I never believed in dreaming, it never got me very far

I never believed that love could find me like an arrow to my heart

I never believed in miracles or building castles in the air

Not until I found you, I turned around and you were there

From the day you came you gave me a whole new point of view

I’ve been touched by an angel

It’s impossible but true

I believe in you

I swear that forever from today that no one will ever take your place

I believe in you

And I believe our love will last always

I never believed in fairy tales, though sometimes I wish I could

I never believed that gold sandals could ever find their perfect foot

I never believed in magic or that wishes could come true

But your very first kiss changed all this something only you could do

You made me believed you made me trust again

You showed me there’s a pot of gold at every rainbows end

Only LOVE can set you free

And if you give yourself to fate

And you’re my destiny

Now I know

Now I see

Anything can happen

If you just believe

You may ask what does he have to do with my faith or my new years resolution. He has every bit to do with it. I believe God sent him to me. The special gift, the one that makes me feel complete once again, the one that makes me feel like a little girl again. This feeling came so fast I know it did and maybe I fell in love with him too soon. But I know one thing and that is a feeling I have never felt. I feel so precious and so much at peace with his words alone. If this ends I just know I’ll hurt badly again but I know also that it will be well worth it. It’s late now and I should really get to bed but leave you with one last thought and a poem that has been my motivation since I was little girl. Love feels like the sweetest dream come true.

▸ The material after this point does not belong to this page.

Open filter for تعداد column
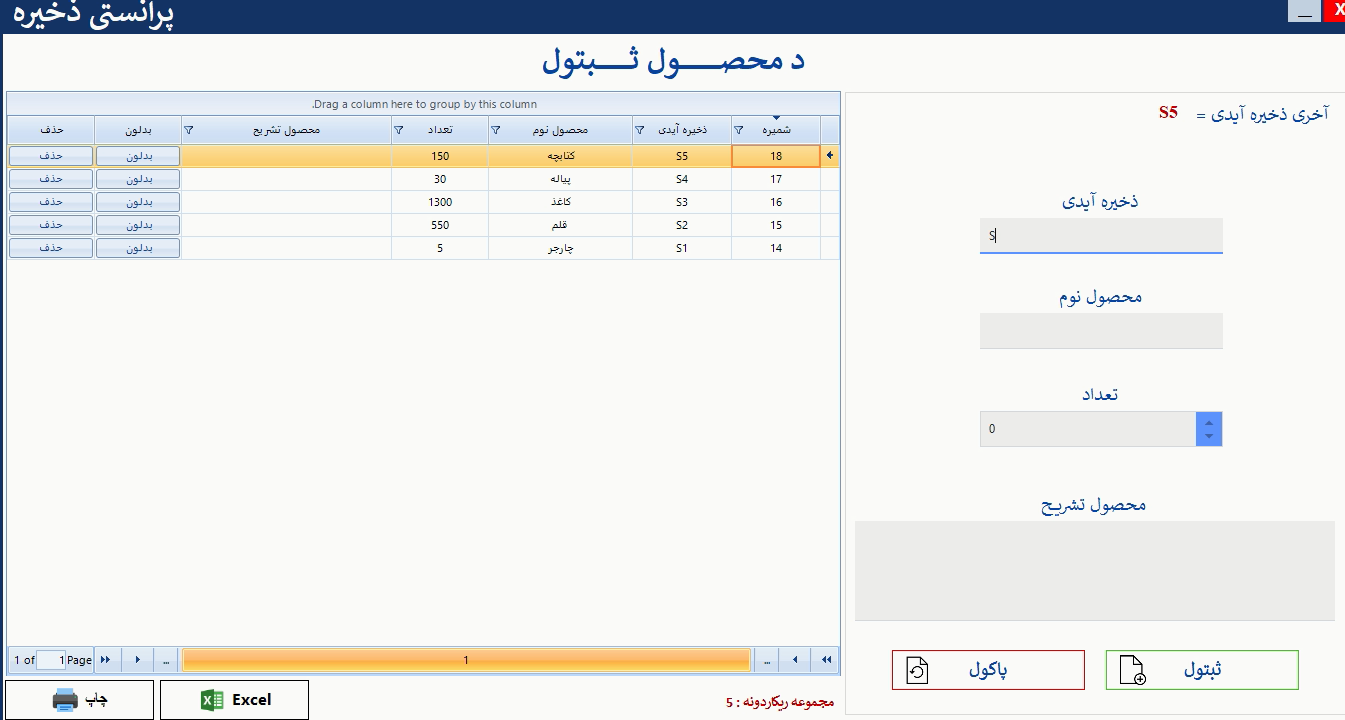 pos(399,130)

One night a man had a dream. He dreamed he was walking along the beach with the LORD. Across the sky flashed scenes from his life. For each scene, he noticed two sets of footprints in the sand: one belonged to him and the other to the LORD.

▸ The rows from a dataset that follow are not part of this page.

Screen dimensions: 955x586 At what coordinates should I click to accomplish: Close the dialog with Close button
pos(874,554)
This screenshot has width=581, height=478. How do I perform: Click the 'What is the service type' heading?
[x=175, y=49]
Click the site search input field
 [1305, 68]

When the last scene of his life flashed before him, he looked back at the footprints in the sand. He noticed that many times along the path of his life there was only one set of footprints. He also noticed that it happened at the very lowest and saddest times in his life.

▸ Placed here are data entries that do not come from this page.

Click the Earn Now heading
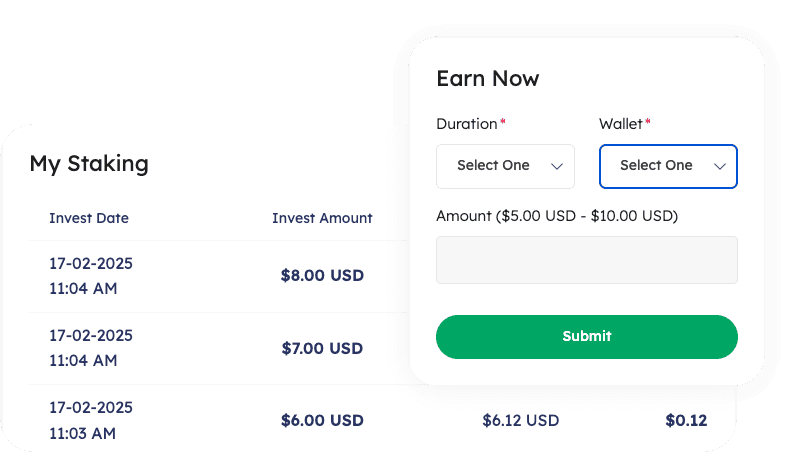804x452 pixels. [x=488, y=78]
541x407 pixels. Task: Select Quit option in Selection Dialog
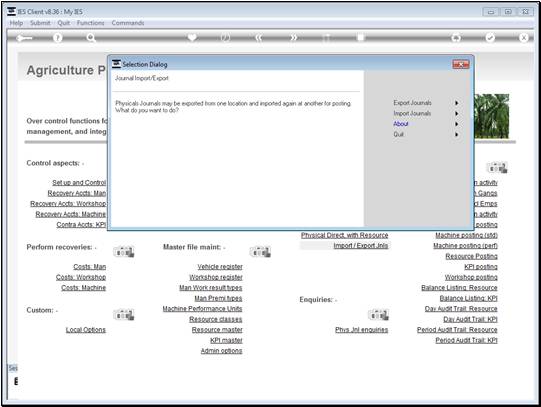tap(399, 134)
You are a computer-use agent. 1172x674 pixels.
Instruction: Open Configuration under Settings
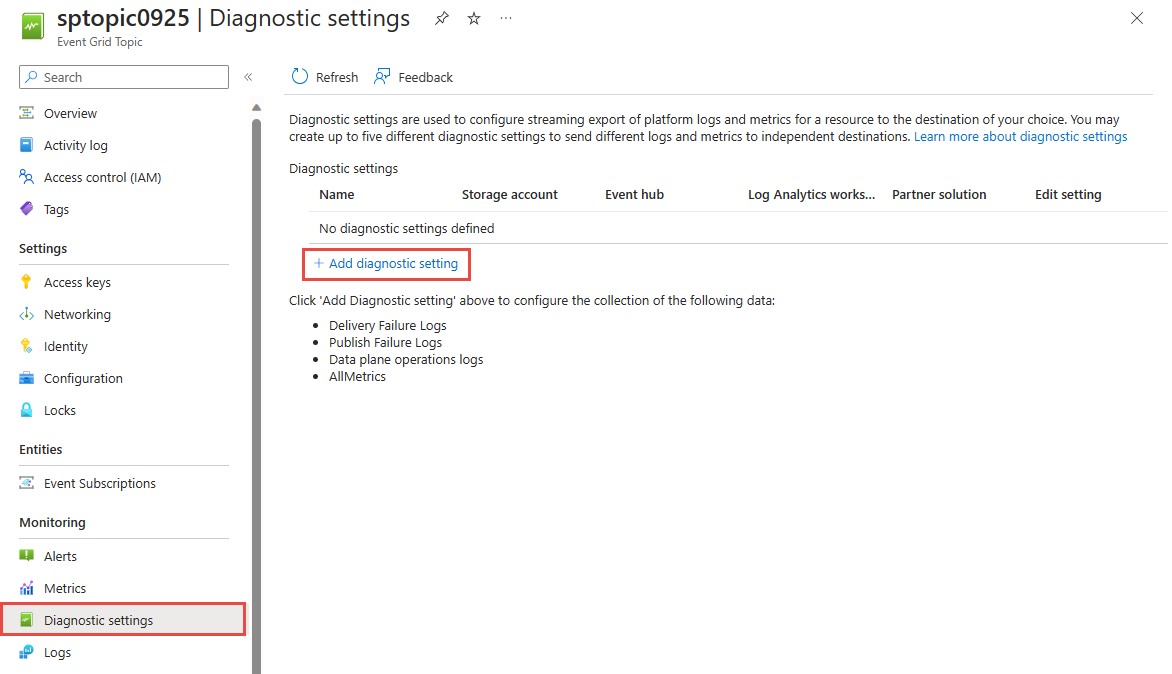pos(83,377)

This really bothered him and he questioned the LORD about it. "LORD, you said that once I decided to follow you, you'd walk with me all the way. But I have noticed that during the most troublesome times in my life, there is only one set of footprints. I don't understand why when I needed you most you would leave me."

The LORD replied, "My precious, precious child, I love you and I would never leave you. During your times of trial and suffering, when you see only one set of footprints, it was then that I carried you".

TruSt In ThE LorD AbOve FoR He WiLL SeE YoU ThrOuGh All YoUr HeaRtAcHe AnD SoRRoW AnD BrINg FoRtH To YoU A BriGhT, NeW DaY…Quote from moi ;)


Saturday, December 30, 2000

This is for the guy of my dreams. Thanks for everything hayeteh and i love you like i love food and i loveeee food. Your my dream come true and always remember i'm gonna stand by u and i wont ever let anyone hurt u. Nothing shall break us! Love you forever and ever ...... Jen


Friday, December 29, 2000

There is one thing i'd like to add to anyone that thinks true love doesn't exist. It does and I wouldn't doubt that. I also know that once you have loved a person truly and deeply, you can never lose it. No matter if you have moved on it's like always stuck in your mind and glued onto your heart. It's crazy like that. So remember Love never dies but can only fade. And you have never lived until you've loved.